Nutrition Facts : Calories 270.2 calories, Carbohydrate 10.4 g, Cholesterol 51.2 mg, Fat 12 g, Fiber 0.8 g, Protein 28.7 g, SaturatedFat 1.9 g, Sodium 406.2 mg, Sugar 0.9 g
Tips:
- Use the freshest tuna possible. Fresh tuna should be bright red in color and have a mild, briny smell. Avoid tuna that is brown or gray, or that has a strong fishy smell.
- Cut the tuna against the grain. This will help to prevent the tuna from becoming tough and chewy.
- Use a sharp knife to dice the tuna. This will also help to prevent the tuna from becoming tough and chewy.
- Do not overmix the tuna tartare. Overmixing will make the tuna tartare tough and chewy.

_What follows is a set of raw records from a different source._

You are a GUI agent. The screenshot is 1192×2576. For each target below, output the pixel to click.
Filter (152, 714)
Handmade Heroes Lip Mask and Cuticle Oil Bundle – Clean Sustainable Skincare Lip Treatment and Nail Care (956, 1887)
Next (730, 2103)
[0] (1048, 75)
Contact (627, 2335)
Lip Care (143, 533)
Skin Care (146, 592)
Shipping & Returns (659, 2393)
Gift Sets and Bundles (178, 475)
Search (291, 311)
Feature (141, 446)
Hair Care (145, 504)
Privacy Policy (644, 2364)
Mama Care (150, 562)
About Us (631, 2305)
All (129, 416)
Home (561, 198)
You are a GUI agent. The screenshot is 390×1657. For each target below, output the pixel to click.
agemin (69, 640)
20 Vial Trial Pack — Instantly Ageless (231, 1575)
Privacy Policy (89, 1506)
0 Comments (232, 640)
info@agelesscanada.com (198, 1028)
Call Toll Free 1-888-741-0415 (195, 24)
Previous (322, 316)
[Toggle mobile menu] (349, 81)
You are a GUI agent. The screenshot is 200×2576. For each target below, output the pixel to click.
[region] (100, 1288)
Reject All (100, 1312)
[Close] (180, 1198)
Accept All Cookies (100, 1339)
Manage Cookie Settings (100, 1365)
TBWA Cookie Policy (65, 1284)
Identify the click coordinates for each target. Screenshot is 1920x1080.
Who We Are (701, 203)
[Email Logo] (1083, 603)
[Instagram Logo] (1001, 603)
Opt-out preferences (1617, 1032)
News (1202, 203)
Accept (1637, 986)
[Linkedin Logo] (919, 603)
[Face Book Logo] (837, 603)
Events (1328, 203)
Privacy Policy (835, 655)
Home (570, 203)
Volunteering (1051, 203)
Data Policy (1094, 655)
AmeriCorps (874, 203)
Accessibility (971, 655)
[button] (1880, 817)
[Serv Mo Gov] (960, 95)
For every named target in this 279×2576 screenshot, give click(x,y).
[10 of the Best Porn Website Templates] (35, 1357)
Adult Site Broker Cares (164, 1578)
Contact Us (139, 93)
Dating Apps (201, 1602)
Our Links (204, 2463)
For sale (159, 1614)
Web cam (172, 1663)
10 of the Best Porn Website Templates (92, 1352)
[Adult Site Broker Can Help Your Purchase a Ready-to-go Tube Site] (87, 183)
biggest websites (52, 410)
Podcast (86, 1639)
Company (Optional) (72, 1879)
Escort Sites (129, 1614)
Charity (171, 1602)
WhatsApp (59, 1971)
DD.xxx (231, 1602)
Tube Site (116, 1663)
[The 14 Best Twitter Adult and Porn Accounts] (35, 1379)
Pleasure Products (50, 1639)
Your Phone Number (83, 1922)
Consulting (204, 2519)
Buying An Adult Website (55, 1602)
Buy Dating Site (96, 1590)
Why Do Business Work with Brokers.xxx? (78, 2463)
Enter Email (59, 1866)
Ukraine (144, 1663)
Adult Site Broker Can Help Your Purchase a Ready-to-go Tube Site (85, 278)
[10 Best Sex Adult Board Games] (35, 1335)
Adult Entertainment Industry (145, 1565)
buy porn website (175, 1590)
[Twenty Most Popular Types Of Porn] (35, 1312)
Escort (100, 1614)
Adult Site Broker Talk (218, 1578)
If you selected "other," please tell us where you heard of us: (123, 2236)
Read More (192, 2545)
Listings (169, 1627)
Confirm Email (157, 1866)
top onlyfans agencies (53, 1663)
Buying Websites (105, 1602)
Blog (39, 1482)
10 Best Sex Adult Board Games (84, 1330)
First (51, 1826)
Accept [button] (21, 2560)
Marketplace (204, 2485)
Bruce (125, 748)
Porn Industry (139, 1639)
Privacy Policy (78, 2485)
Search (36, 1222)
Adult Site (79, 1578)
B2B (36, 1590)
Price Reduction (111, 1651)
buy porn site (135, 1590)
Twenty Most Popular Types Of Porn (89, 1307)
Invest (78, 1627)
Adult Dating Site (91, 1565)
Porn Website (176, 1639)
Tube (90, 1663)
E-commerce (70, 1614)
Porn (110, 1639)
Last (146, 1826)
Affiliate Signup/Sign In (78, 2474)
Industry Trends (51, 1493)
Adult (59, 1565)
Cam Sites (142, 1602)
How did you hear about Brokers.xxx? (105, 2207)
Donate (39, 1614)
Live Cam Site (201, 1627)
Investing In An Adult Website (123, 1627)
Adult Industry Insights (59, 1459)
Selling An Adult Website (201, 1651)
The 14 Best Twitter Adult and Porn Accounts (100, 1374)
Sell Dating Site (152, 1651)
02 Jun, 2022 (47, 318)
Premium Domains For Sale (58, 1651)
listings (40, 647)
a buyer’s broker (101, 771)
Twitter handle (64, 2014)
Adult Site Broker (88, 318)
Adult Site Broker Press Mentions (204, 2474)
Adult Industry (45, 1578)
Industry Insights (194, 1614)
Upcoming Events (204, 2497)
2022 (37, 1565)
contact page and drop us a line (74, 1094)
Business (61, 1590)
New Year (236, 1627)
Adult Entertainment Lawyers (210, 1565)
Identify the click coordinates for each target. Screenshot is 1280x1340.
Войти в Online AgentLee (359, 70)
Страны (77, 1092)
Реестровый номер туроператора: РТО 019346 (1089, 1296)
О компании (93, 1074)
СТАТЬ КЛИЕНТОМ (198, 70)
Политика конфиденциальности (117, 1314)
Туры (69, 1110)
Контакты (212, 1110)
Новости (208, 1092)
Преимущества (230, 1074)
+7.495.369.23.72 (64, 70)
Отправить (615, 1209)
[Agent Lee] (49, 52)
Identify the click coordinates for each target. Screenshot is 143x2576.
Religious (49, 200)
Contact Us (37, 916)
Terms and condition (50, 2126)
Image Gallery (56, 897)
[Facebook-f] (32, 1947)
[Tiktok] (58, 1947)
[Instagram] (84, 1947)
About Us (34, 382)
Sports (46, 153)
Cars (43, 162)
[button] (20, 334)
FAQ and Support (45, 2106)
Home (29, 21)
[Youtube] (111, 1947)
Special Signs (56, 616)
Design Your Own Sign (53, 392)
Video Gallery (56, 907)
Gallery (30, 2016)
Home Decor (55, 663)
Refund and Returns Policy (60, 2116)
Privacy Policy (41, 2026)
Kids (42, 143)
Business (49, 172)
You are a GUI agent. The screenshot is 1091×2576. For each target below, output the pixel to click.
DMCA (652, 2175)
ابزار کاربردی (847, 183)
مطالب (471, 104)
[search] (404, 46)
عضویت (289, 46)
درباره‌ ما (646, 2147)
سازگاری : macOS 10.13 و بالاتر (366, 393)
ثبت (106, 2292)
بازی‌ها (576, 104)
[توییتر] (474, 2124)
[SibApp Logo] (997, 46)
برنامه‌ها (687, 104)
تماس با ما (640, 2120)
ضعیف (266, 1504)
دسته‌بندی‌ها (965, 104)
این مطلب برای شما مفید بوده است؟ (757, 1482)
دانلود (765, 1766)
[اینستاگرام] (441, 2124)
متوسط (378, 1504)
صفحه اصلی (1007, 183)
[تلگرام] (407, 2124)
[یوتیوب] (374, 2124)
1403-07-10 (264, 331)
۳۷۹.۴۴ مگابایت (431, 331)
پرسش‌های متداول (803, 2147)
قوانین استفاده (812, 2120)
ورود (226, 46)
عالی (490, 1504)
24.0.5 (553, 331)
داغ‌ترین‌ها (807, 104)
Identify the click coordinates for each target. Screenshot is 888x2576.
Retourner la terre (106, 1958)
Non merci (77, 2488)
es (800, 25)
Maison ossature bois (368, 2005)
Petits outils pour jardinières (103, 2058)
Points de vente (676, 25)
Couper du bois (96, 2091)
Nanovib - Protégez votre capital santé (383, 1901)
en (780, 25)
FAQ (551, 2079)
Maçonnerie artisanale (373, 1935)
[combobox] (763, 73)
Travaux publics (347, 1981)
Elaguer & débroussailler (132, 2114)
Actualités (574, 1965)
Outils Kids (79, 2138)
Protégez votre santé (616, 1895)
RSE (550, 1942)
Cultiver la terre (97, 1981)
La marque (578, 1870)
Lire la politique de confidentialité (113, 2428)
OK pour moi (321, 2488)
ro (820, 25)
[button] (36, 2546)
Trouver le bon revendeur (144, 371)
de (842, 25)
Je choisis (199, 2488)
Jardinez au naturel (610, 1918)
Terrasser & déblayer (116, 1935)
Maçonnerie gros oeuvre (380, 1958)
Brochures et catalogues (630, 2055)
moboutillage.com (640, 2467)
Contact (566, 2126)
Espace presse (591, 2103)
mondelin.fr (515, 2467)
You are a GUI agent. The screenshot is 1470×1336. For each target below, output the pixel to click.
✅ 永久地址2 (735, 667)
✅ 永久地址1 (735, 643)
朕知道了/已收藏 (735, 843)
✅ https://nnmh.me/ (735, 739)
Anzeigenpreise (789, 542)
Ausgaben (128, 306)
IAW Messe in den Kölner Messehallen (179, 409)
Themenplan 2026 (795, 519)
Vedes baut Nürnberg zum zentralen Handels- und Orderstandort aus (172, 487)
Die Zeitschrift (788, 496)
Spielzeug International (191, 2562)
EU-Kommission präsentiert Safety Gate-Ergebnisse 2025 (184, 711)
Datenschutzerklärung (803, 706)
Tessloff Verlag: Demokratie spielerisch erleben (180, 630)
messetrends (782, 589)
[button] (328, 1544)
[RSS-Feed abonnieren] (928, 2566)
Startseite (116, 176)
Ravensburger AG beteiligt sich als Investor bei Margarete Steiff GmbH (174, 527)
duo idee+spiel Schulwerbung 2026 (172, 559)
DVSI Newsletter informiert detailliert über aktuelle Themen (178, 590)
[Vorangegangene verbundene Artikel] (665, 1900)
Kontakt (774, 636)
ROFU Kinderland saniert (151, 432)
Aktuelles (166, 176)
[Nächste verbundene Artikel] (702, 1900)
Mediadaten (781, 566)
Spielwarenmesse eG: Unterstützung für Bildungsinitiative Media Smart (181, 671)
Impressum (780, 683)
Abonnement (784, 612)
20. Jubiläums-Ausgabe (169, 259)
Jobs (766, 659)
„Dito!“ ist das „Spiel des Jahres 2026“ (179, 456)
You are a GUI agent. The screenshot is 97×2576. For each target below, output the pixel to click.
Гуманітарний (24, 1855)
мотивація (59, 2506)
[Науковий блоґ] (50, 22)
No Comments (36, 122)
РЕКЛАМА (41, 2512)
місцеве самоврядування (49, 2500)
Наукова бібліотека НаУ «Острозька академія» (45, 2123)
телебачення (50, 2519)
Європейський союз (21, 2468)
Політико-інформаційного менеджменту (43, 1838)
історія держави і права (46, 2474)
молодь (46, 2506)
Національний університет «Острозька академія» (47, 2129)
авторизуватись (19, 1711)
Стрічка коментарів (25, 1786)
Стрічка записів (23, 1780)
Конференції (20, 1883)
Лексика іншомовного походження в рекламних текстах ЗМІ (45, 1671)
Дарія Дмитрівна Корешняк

- Serve the tuna tartare immediately. Tuna tartare is best enjoyed fresh.
Conclusion:
Ahi tuna tartare with avocado, crispy shallots, and soy-sesame dressing is a delicious and refreshing appetizer or main course. It is easy to make and can be tailored to your own taste preferences. You can add more or less spice, adjust the amount of soy sauce, or use a different type of fish. No matter how you make it, ahi tuna tartare is sure to be a hit with your guests.